_Excerpted text_
Looking at the strace output obtained with -k you can see that there is an inconsistency in the output related to the PID seen in the traceback (31317)

$ egrep 31317 strace000.txt
31316 clone(child_stack=0x7fea43379fb0, flags=CLONE_VM|CLONE_FS|CLONE_FILES|CLONE_SIGHAND|CLONE_THREAD|CLONE_SYSVSEM|CLONE_SETTLS|CLONE_PARENT_SETTID|CLONE_CHILD_CLEARTID, parent_tidptr=0x7fea4337a9d0, tls=0x7fea4337a700, child_tidptr=0x7fea4337a9d0) = 31317
31317 clone(child_stack=0x7fea42b78fb0, flags=CLONE_VM|CLONE_FS|CLONE_FILES|CLONE_SIGHAND|CLONE_THREAD|CLONE_SYSVSEM|CLONE_SETTLS|CLONE_PARENT_SETTID|CLONE_CHILD_CLEARTID, parent_tidptr=0x7fea42b799d0, tls=0x7fea42b79700, child_tidptr=0x7fea42b799d0) = 31318
31317 <... futex resumed> )             = ? <unavailable>
31317 +++ exited with 0 +++

The second to last line reports the completion of a futex call when the entry point of that call had not been observed. All calls to futex should be hidden because of the -e trace=... option passed to strace. So this seems to indicates a bug in strace.

NOTE: I have seen the same kind of strace logging from other system calls, specifically select. This problem does not apply only to the futex call.

I know of this bug (in strace) and have a work around in fabricate for it.
I will add the changes to the GitHub repository.

Simon.

On 28 June 2015 at 01:56, Bryan Matsuo notifications@github.com wrote:

Summary

The Go compiler toolchain go build occasionally causes the StraceRunner
to panic. This appears to be caused by unexpected lines appearing in the
strace output log (potential strace bug that does not appear to be
addressed yet upstream).

_Brief 1_
Repeat the strace excerpt word for word, between "I know of this" and "addressed yet upstream).", inclusive.
_Brief 2_
In the strace excerpt, which other system call besides futex showed the same kind of logging?

_Material_

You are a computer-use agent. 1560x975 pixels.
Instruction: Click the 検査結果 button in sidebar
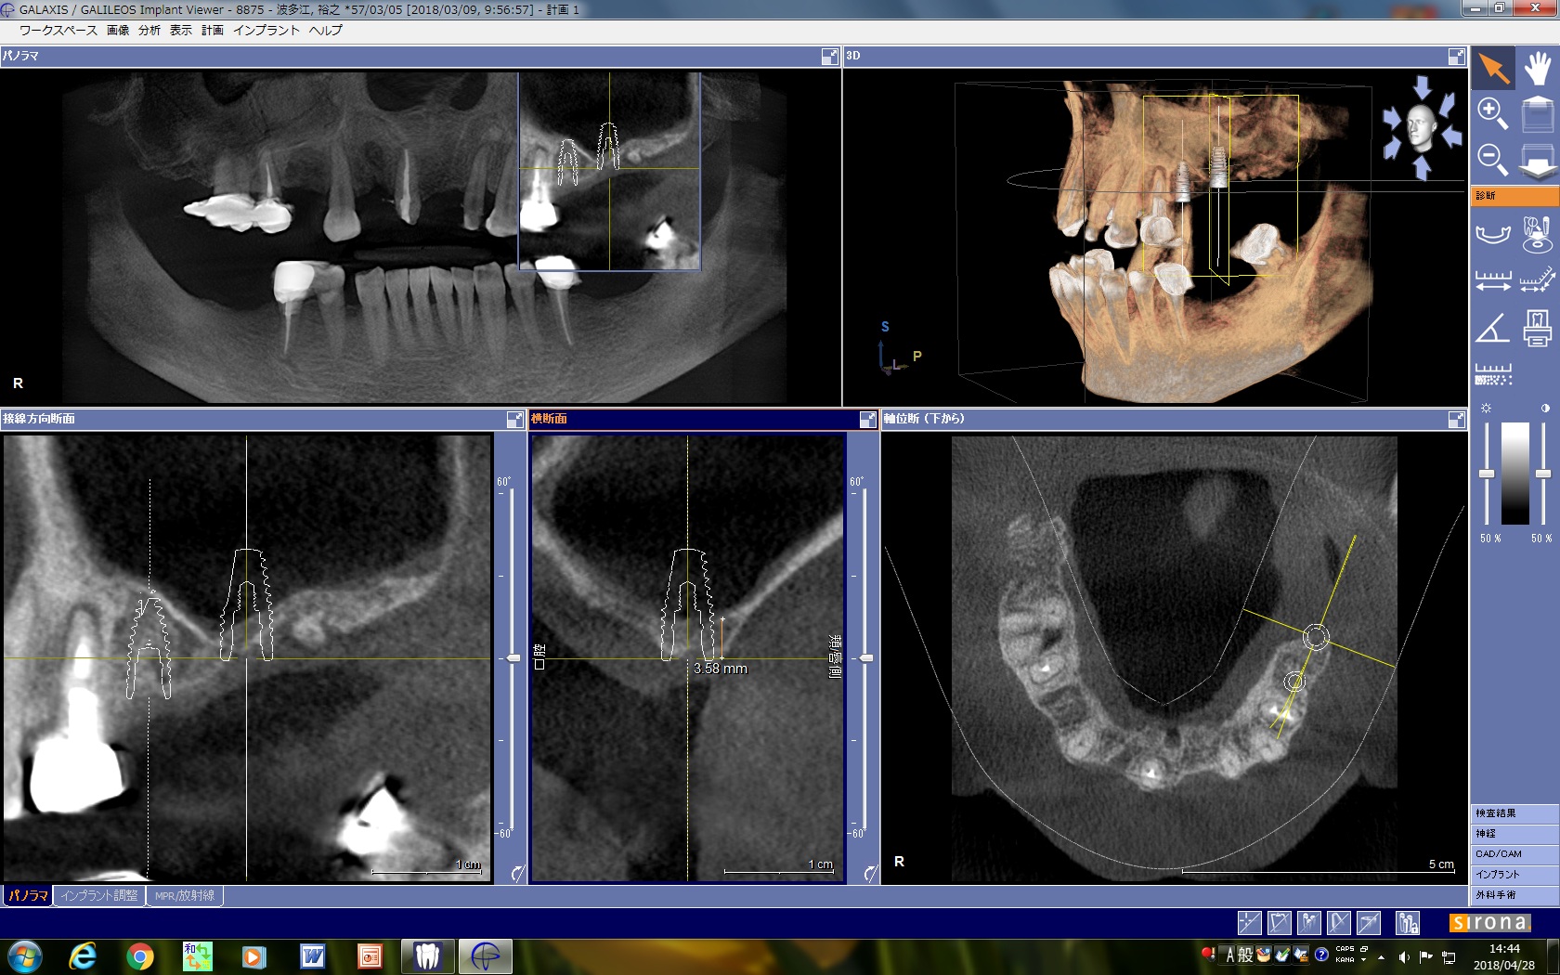coord(1514,813)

_Exercise solution 1_
I know of this bug (in strace) and have a work around in fabricate for it.
I will add the changes to the GitHub repository.

Simon.

On 28 June 2015 at 01:56, Bryan Matsuo notifications@github.com wrote:

Summary

The Go compiler toolchain go build occasionally causes the StraceRunner
to panic. This appears to be caused by unexpected lines appearing in the
strace output log (potential strace bug that does not appear to be
addressed yet upstream).

_Exercise solution 2_
select